They are part of our society as well as not part of it. They are often looked down upon by the natives of the city and at the same time in the mid-dark, these natives visit them. The voices of these workers are invisible since they are not engaged in "Reputable Jobs" ( Who are we to categorize jobs into reputed or not reputed?). They are victims of poverty and unemployment, who face several societal barriers and people do stare at them with total contempt. They here are the 'Sex Workers'.
As the Covid pandemic changed the tune of everybody’s work pattern, it staggeringly brought a drastic change in the livelihood of these sex workers. The government paid no heed to this neglected society. What are they really craving for, the economic support from the government or the societal support? If being asked, how would you treat a sex worker if he/she comes to you as a guest? You are numbed by the question itself! Acceptance is a long way.
They are downhearted by the ignorance and not the Covid
From debt to depression, the livelihood of the sex workers has been depleting and they belong to the vulnerable economically weaker group of society and will face repercussions in the near future too. According to the data analysis of 355 survivors of human trafficking from the state of Andra Pradesh, West Bengal and Chhattisgarh have stated that 60% of the sex workers took loans to deal with the financial crisis of their families, during the Covid. The study also revealed that 30% of the families were penniless during the lockdown. The range of loans varied between 5,000- 5,50,000 during the second wave.
Trapped in clumsy and mucky rooms, the sex workers were constricted to stay indoors. Yet, the study shows that 82% of the sex workers were a victim of physical violence, 55% of the assault was done by the clients itself. World Health Organisation had conducted the research study which showed that 70% of the sex workers were badly hit by the police and 80% of them were caught and put behind the bars without any evidence.
No one had provided a helping hand to the destitute sex workers. Basic amenities like daily food, electricity were also missing. One of the sex workers from Mumbai's Kamathipura had expressed her grief by saying," We ask money to feed our children. We don't have any money to even buy vegetables." She further added that she has to sell tea for her daily expenses.
Another sex worker from the same area commented," It is often shown in television that the government is funding the poor but here we aren't receiving a single penny." Moreover, problems are no less, the landlords are after them for the rent every month.
The aching pain which the sex workers undergo is miserable.
Negligence at its Peak!
The Draft Trafficking in Persons (Prevention, Care and Rehabilitation) Bill,2021 was finally passed by the central government after two years of processing. In July 2021 the government expected the affected groups to share their views and opinions within two weeks. It is a 38- page Draft bill that includes the complex documents that try to cover the criminal justice and social support to the victims and the sex workers. The Bill was uploaded on June 30 and was given time till July 14th. Additionally, the bill was only drafted in the English language.
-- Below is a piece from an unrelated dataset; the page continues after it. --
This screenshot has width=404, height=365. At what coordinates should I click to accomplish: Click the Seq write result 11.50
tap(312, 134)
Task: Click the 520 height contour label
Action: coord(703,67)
After so much lobbying over the years, the Maharashtra Government recognized sex work as work and they added them to a special category. This was only exercised in Maharashtra state. The government is also providing Rs.5000 per month to sex workers. Additional Rs. 2500 will be given for the education funding. More than 30,901 women and 6,451 children will benefit from this scheme. The Maharashtra Government became the first state to provide aid to sex workers. On the other hand, Kolkata and Allahabad also have the highest number of sex workers in India. But, no constructive steps have been taken for their welfare.
Statistics of major states - Data that was presented in court by Senior Advocate, Anand Grover
The metamorphosis from being a sex worker to a skilled worker
Women who were forced into prostitution are now seeking alternative employment. The women residing in the Bhiwandi area are learning small skills like tailoring and making incense sticks for their livelihood. NGO Shree Sai Seva Sanstha is helping these sex workers to find alternative employment. They are also training these workers under skill-based programs so that they can have a respectable stand in society. Apart from tailoring, many of them took a keen interest in dance, education, social work, preparing papads, and packing agarbatti. They have trained them accordingly. Most of them are from Bangladesh and Nepal countries who have been migrated here for work and are now trapped in this business.
Slowly but surely, darkness is being swept away, bringing with it a glimpse of hope. As a society, let us be tolerant and accept sex workers.